Why did democracy fail in Russia, and was there ever democracy in Russia? A 🧵 on politics, not history.
Why discuss Russian democracy? Firstly, a democratic Russia would not pose a threat to its neighbors or the international order, an autocratic Russia does. Secondly, a democratic Russia would devote itself to prosperity of its own citizens and not use them in futile conflicts.
Russia had two relatively democratic periods (by this I mean that developed democracy was never achieved) in its modern history: the first one spanned from 1905 to 1917 and the second is the Yeltsin period from 1991 to 1999.
Both of these failed in different ways. The first period of relative democracy led to even more democracy (February Revolution), but ended with the establishment of the Soviet totalitarian political system (after the October Revolution).
Yeltsin already corroded the nascent Russian democracy with widespread corruption and nepotism up to 1996 (democracy in the eyes of the Russian citizens began to be equated with theft on a mass scale), and afterwards picked Putin as his successor.
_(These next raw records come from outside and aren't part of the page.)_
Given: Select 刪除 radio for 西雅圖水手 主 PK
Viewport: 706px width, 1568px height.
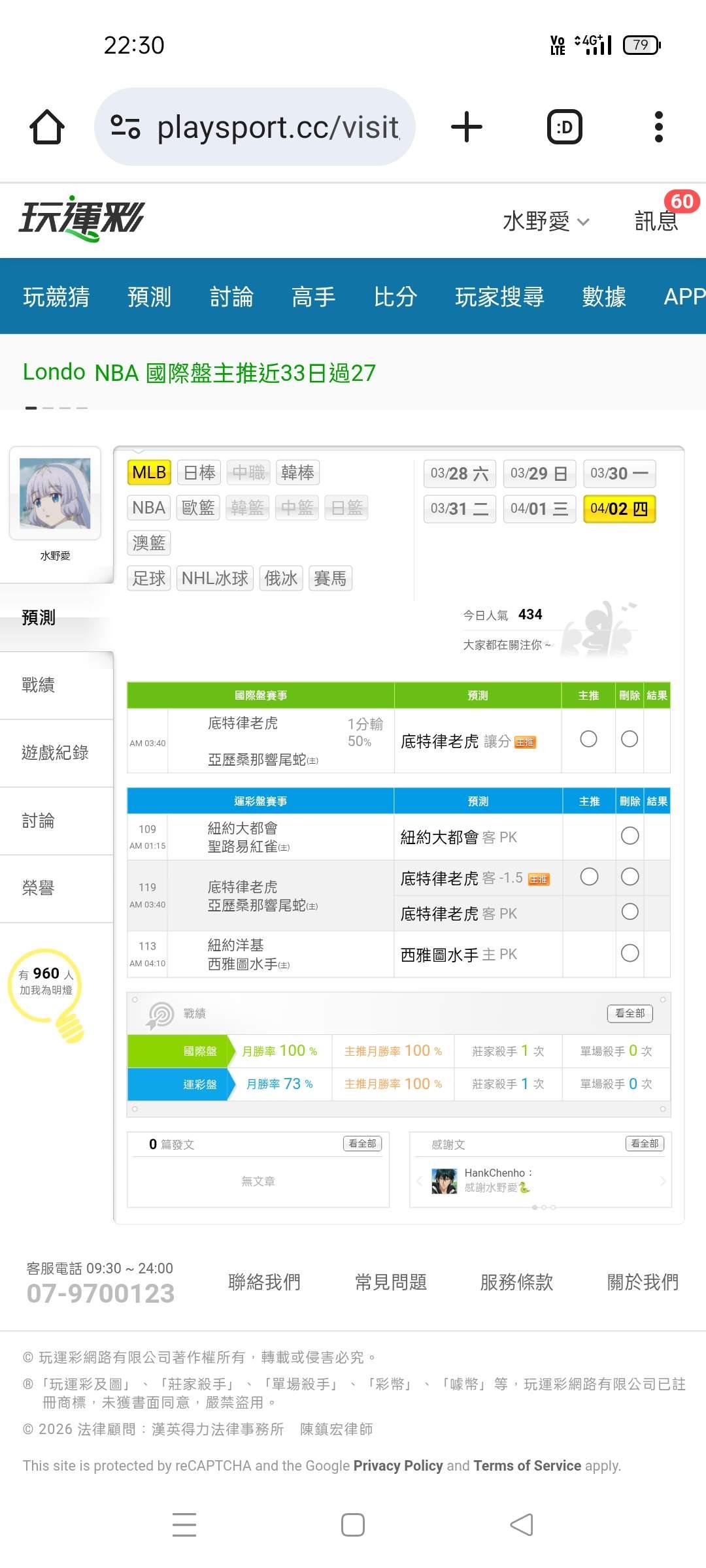Looking at the screenshot, I should pyautogui.click(x=630, y=953).
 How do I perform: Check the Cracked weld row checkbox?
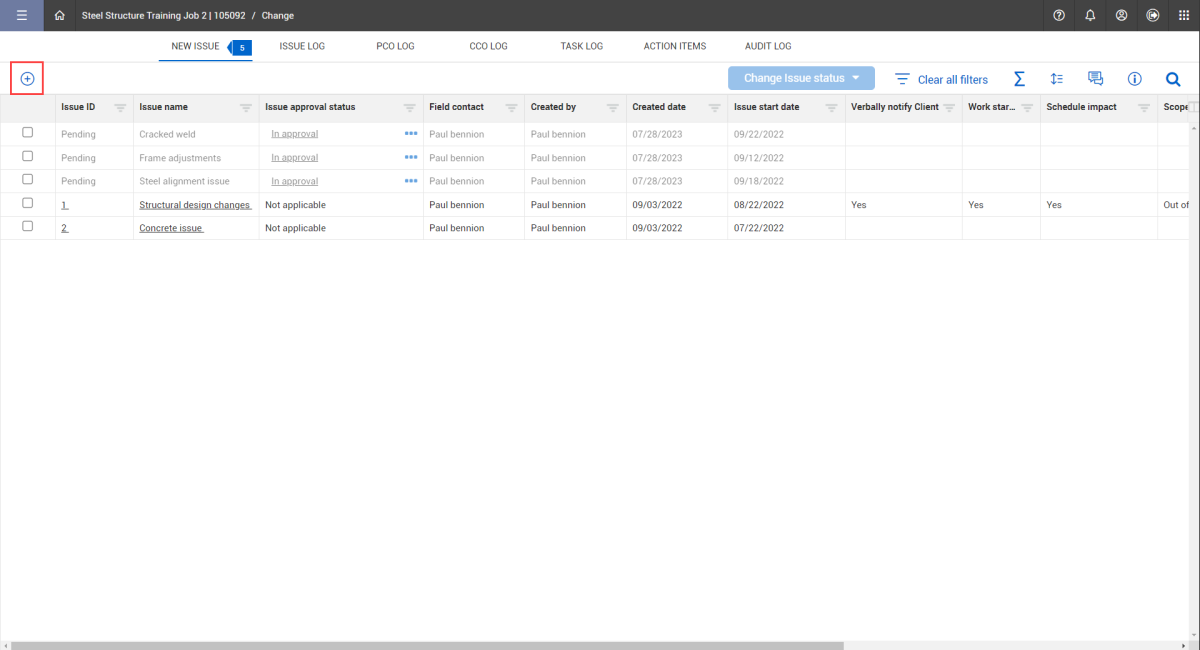[x=28, y=133]
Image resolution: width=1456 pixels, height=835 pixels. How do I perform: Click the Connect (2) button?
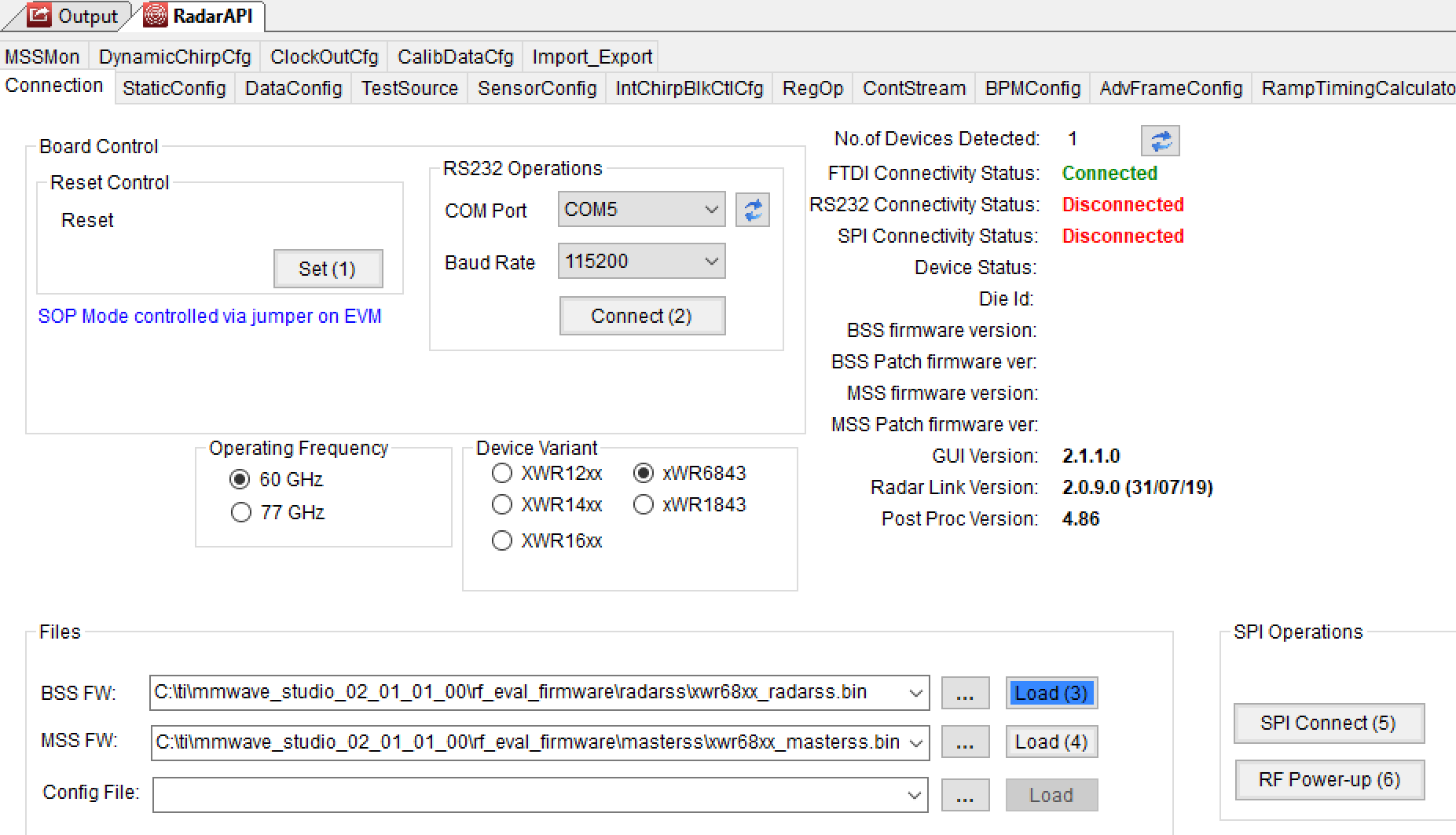pyautogui.click(x=642, y=316)
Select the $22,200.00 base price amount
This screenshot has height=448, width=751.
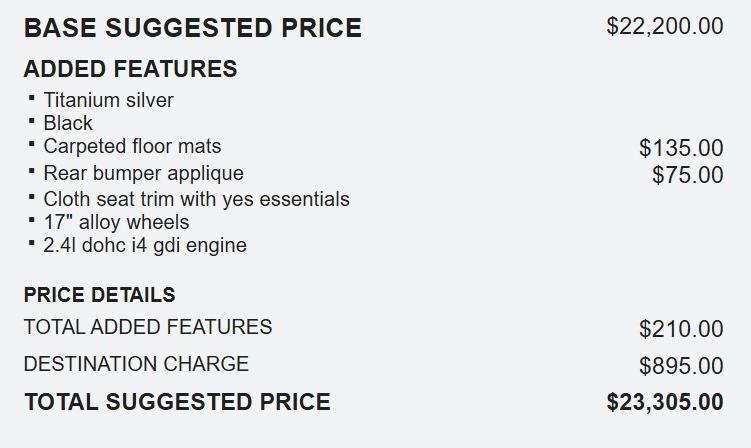click(664, 26)
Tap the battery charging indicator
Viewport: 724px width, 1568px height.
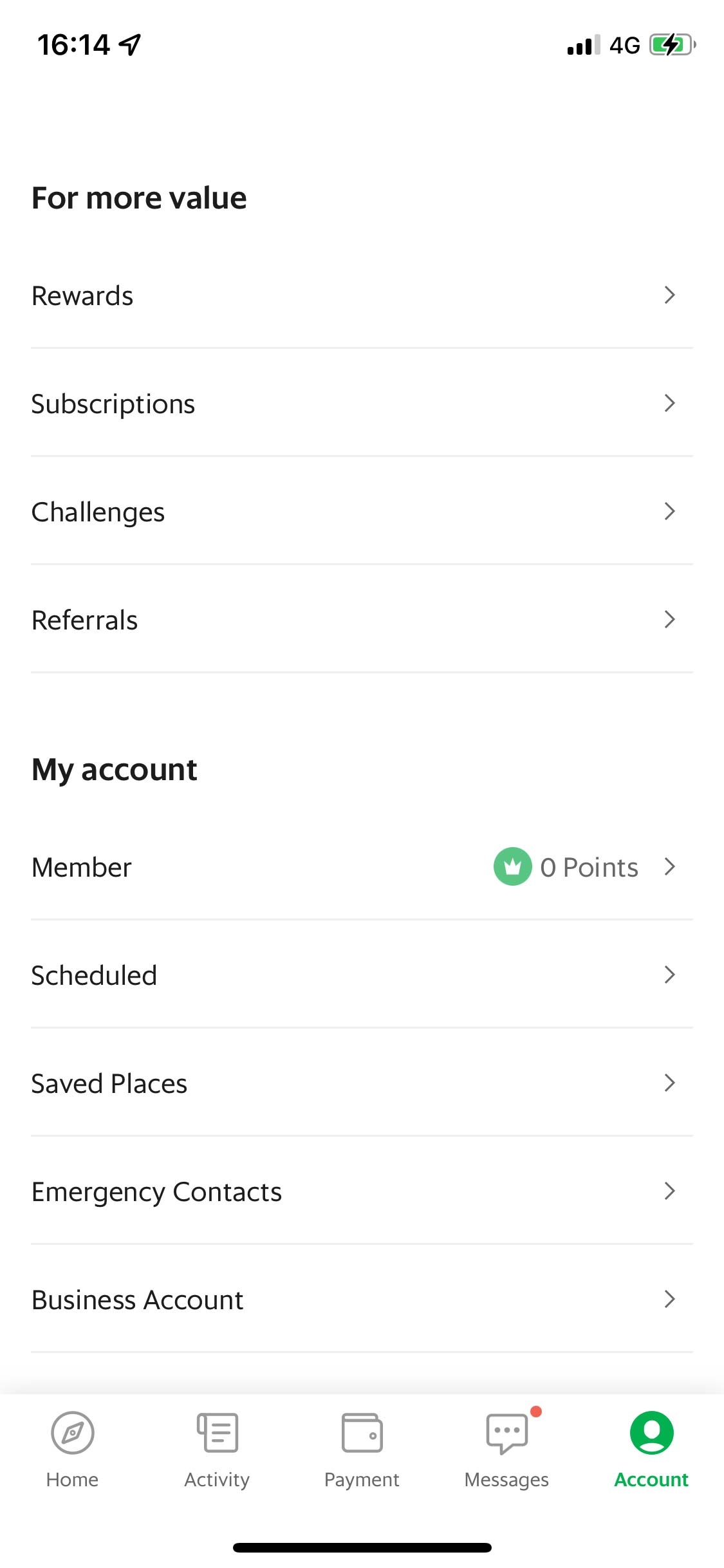coord(672,45)
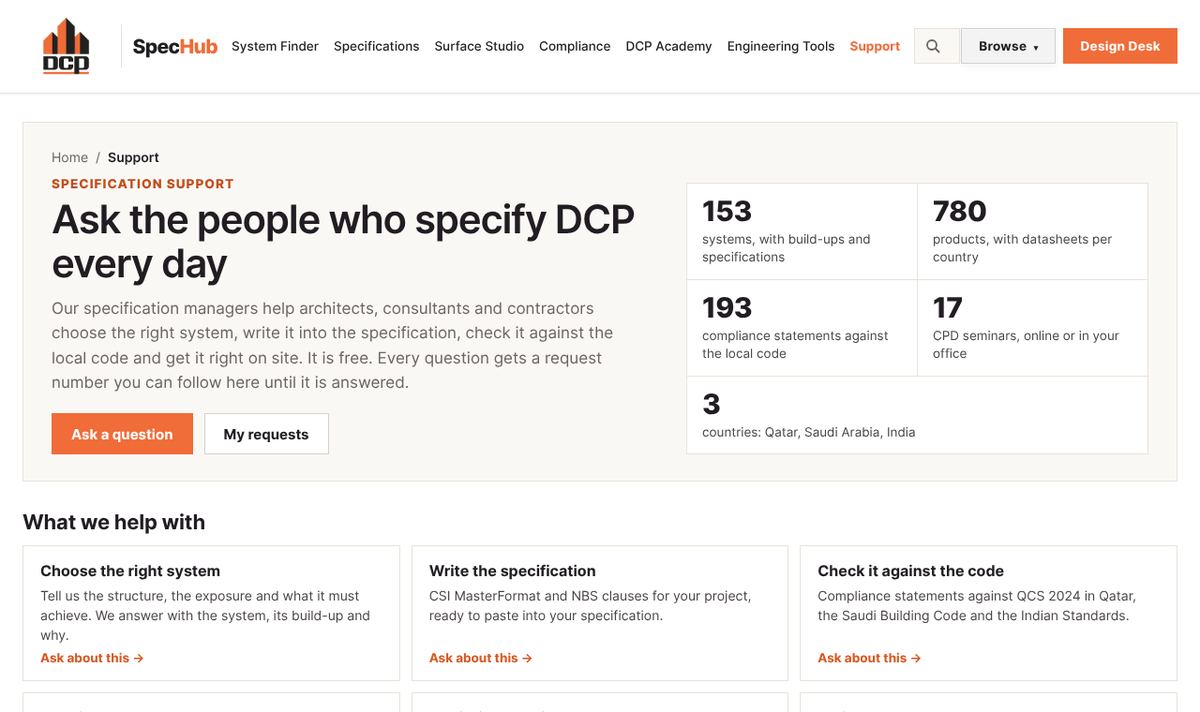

Yeltsin chose Putin mainly because he felt that he was loyal enough not to turn on the Yeltsin family (which proved to be true) and that he will be easily controlled (which proved to be false). Many Russian oligarchs, such as Berezovsky (killed in 2013), shared Yeltsin's opinion.
There is one general rule in modern Russian history - each revolution (coming from the elites or the populace) is a product of two factors: a) Russia actually being tied to the West and not some separate civilization; b) not reforming on time to hold the same pace with the West.
Russia not reforming means economical, political, societal and technological progress being intentionally strangled because of the fear to let go some of the accumulated power in the center of rule (be it Moscow or Saint Petersburg).
The fear of freeing the serfs after the Napoleonic Wars stymied the growth of Russian economy (first the trade and then the industrial development) it also slowed down the process of urbanization and societal maturity (the bourgeoisie class was demographically limited).
Whether the tzar was benevolent or ruthless made no difference, the structural factors of delaying necessary reforms caused the fall of the Russian Empire (not the liberal Cadets, not the fanatical Bolsheviks, not "the British spies", not "the Jewish internationalists").
The context which predated Yeltsin's rise was more akin to reforms of Peter the Great, than any other more recent example. Gorbachev tried too make a great leap forward to catch up to the West, without introducing a new political system. It was about efficiency, not democracy.
Gorbachev introduced more civil liberties because he understood that reforming the inefficient Soviet economy was not possible without taking some power from the rigid Soviet bureaucracy. He used the Soviet masses to assert pressure on the Soviet bureaucrats refusing to reform.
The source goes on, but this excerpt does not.